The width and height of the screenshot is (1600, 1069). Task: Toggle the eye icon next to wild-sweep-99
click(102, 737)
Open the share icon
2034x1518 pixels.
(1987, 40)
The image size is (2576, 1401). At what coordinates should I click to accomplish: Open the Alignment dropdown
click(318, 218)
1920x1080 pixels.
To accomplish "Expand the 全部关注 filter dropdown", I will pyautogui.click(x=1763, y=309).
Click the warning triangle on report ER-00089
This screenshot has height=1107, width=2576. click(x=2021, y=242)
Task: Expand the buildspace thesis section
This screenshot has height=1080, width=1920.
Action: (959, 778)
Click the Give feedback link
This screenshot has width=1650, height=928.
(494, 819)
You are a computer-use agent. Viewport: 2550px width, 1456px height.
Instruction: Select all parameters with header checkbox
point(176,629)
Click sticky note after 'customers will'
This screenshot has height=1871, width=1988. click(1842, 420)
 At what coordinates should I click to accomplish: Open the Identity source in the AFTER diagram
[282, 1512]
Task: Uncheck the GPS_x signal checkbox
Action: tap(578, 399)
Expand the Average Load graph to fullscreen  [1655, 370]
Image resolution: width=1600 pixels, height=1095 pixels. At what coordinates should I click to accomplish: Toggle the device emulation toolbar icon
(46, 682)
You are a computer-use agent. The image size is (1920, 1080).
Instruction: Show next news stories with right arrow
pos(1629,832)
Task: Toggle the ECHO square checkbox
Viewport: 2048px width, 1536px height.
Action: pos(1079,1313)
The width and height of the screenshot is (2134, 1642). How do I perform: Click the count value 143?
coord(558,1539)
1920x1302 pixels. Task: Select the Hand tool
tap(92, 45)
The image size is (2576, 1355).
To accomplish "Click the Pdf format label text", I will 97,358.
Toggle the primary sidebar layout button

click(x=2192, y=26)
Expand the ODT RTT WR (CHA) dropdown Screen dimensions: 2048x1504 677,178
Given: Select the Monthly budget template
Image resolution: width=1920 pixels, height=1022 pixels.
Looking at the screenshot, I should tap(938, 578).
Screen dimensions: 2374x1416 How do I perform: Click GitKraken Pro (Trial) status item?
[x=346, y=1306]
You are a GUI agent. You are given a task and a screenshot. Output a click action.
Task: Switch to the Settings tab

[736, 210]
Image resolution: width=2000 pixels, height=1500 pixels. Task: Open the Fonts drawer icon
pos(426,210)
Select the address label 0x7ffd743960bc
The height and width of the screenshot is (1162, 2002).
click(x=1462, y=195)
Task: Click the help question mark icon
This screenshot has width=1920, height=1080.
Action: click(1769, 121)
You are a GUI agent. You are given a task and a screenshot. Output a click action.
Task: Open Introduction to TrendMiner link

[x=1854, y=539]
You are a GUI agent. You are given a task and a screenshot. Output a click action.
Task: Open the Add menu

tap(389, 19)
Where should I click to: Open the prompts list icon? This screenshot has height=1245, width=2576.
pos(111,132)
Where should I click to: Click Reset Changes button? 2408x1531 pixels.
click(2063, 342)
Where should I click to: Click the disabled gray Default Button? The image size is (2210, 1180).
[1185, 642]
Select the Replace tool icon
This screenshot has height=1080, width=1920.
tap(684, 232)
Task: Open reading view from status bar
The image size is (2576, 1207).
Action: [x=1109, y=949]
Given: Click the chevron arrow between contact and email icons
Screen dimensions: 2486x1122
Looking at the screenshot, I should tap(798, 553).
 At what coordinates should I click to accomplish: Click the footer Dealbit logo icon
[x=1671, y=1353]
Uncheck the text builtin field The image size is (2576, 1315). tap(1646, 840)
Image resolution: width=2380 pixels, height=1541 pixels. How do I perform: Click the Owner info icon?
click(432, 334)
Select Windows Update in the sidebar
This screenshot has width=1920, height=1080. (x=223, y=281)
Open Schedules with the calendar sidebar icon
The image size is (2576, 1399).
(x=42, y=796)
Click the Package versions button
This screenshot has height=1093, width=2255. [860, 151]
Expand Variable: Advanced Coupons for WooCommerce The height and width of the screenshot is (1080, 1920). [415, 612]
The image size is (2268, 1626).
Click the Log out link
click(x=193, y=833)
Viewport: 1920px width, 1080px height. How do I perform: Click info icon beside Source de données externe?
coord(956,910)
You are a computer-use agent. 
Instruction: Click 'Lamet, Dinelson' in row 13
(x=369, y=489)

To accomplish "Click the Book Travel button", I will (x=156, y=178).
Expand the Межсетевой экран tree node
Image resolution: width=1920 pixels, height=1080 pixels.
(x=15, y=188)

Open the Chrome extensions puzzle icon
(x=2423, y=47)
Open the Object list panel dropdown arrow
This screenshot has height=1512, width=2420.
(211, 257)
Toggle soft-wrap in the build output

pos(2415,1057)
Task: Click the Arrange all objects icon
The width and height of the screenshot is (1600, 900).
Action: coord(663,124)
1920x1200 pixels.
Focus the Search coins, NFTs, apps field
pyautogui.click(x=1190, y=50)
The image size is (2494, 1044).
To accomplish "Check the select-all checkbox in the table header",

-=-=-=-=-

Copy out every entry, keeping each line exactly as it is.

The width and height of the screenshot is (1600, 1069). Task: Toggle the eye icon next to wild-sweep-99
click(102, 737)
Open the share icon
2034x1518 pixels.
(1987, 40)
The image size is (2576, 1401). At what coordinates should I click to accomplish: Open the Alignment dropdown
click(318, 218)
1920x1080 pixels.
To accomplish "Expand the 全部关注 filter dropdown", I will pyautogui.click(x=1763, y=309).
Click the warning triangle on report ER-00089
This screenshot has height=1107, width=2576. click(x=2021, y=242)
Task: Expand the buildspace thesis section
This screenshot has height=1080, width=1920.
Action: (959, 778)
Click the Give feedback link
This screenshot has width=1650, height=928.
(494, 819)
You are a computer-use agent. Viewport: 2550px width, 1456px height.
Instruction: Select all parameters with header checkbox
point(176,629)
Click sticky note after 'customers will'
This screenshot has height=1871, width=1988. click(1842, 420)
 At what coordinates should I click to accomplish: Open the Identity source in the AFTER diagram
[282, 1512]
Task: Uncheck the GPS_x signal checkbox
Action: tap(578, 399)
Expand the Average Load graph to fullscreen  [1655, 370]
Image resolution: width=1600 pixels, height=1095 pixels. At what coordinates should I click to accomplish: Toggle the device emulation toolbar icon
(46, 682)
You are a computer-use agent. The image size is (1920, 1080).
Instruction: Show next news stories with right arrow
pos(1629,832)
Task: Toggle the ECHO square checkbox
Viewport: 2048px width, 1536px height.
Action: pos(1079,1313)
The width and height of the screenshot is (2134, 1642). How do I perform: Click the count value 143?
coord(558,1539)
1920x1302 pixels. Task: Select the Hand tool
tap(92, 45)
The image size is (2576, 1355).
To accomplish "Click the Pdf format label text", I will 97,358.
Toggle the primary sidebar layout button

click(x=2192, y=26)
Expand the ODT RTT WR (CHA) dropdown Screen dimensions: 2048x1504 677,178
Given: Select the Monthly budget template
Image resolution: width=1920 pixels, height=1022 pixels.
Looking at the screenshot, I should tap(938, 578).
Screen dimensions: 2374x1416 How do I perform: Click GitKraken Pro (Trial) status item?
[x=346, y=1306]
You are a GUI agent. You are given a task and a screenshot. Output a click action.
Task: Switch to the Settings tab

[736, 210]
Image resolution: width=2000 pixels, height=1500 pixels. Task: Open the Fonts drawer icon
pos(426,210)
Select the address label 0x7ffd743960bc
The height and width of the screenshot is (1162, 2002).
click(x=1462, y=195)
Task: Click the help question mark icon
This screenshot has width=1920, height=1080.
Action: click(1769, 121)
You are a GUI agent. You are given a task and a screenshot. Output a click action.
Task: Open Introduction to TrendMiner link

[x=1854, y=539]
You are a GUI agent. You are given a task and a screenshot. Output a click action.
Task: Open the Add menu

tap(389, 19)
Where should I click to: Open the prompts list icon? This screenshot has height=1245, width=2576.
pos(111,132)
Where should I click to: Click Reset Changes button? 2408x1531 pixels.
click(2063, 342)
Where should I click to: Click the disabled gray Default Button? The image size is (2210, 1180).
[1185, 642]
Select the Replace tool icon
This screenshot has height=1080, width=1920.
tap(684, 232)
Task: Open reading view from status bar
The image size is (2576, 1207).
Action: [x=1109, y=949]
Given: Click the chevron arrow between contact and email icons
Screen dimensions: 2486x1122
Looking at the screenshot, I should tap(798, 553).
 At what coordinates should I click to accomplish: Click the footer Dealbit logo icon
[x=1671, y=1353]
Uncheck the text builtin field The image size is (2576, 1315). tap(1646, 840)
Image resolution: width=2380 pixels, height=1541 pixels. How do I perform: Click the Owner info icon?
click(432, 334)
Select Windows Update in the sidebar
This screenshot has width=1920, height=1080. (x=223, y=281)
Open Schedules with the calendar sidebar icon
The image size is (2576, 1399).
(x=42, y=796)
Click the Package versions button
This screenshot has height=1093, width=2255. [860, 151]
Expand Variable: Advanced Coupons for WooCommerce The height and width of the screenshot is (1080, 1920). [415, 612]
The image size is (2268, 1626).
Click the Log out link
click(x=193, y=833)
Viewport: 1920px width, 1080px height. How do I perform: Click info icon beside Source de données externe?
coord(956,910)
You are a computer-use agent. 
Instruction: Click 'Lamet, Dinelson' in row 13
(x=369, y=489)

To accomplish "Click the Book Travel button", I will (x=156, y=178).
Expand the Межсетевой экран tree node
Image resolution: width=1920 pixels, height=1080 pixels.
(x=15, y=188)

Open the Chrome extensions puzzle icon
(x=2423, y=47)
Open the Object list panel dropdown arrow
This screenshot has height=1512, width=2420.
(211, 257)
Toggle soft-wrap in the build output

pos(2415,1057)
Task: Click the Arrange all objects icon
The width and height of the screenshot is (1600, 900).
Action: coord(663,124)
1920x1200 pixels.
Focus the Search coins, NFTs, apps field
pyautogui.click(x=1190, y=50)
The image size is (2494, 1044).
To accomplish "Check the select-all checkbox in the table header",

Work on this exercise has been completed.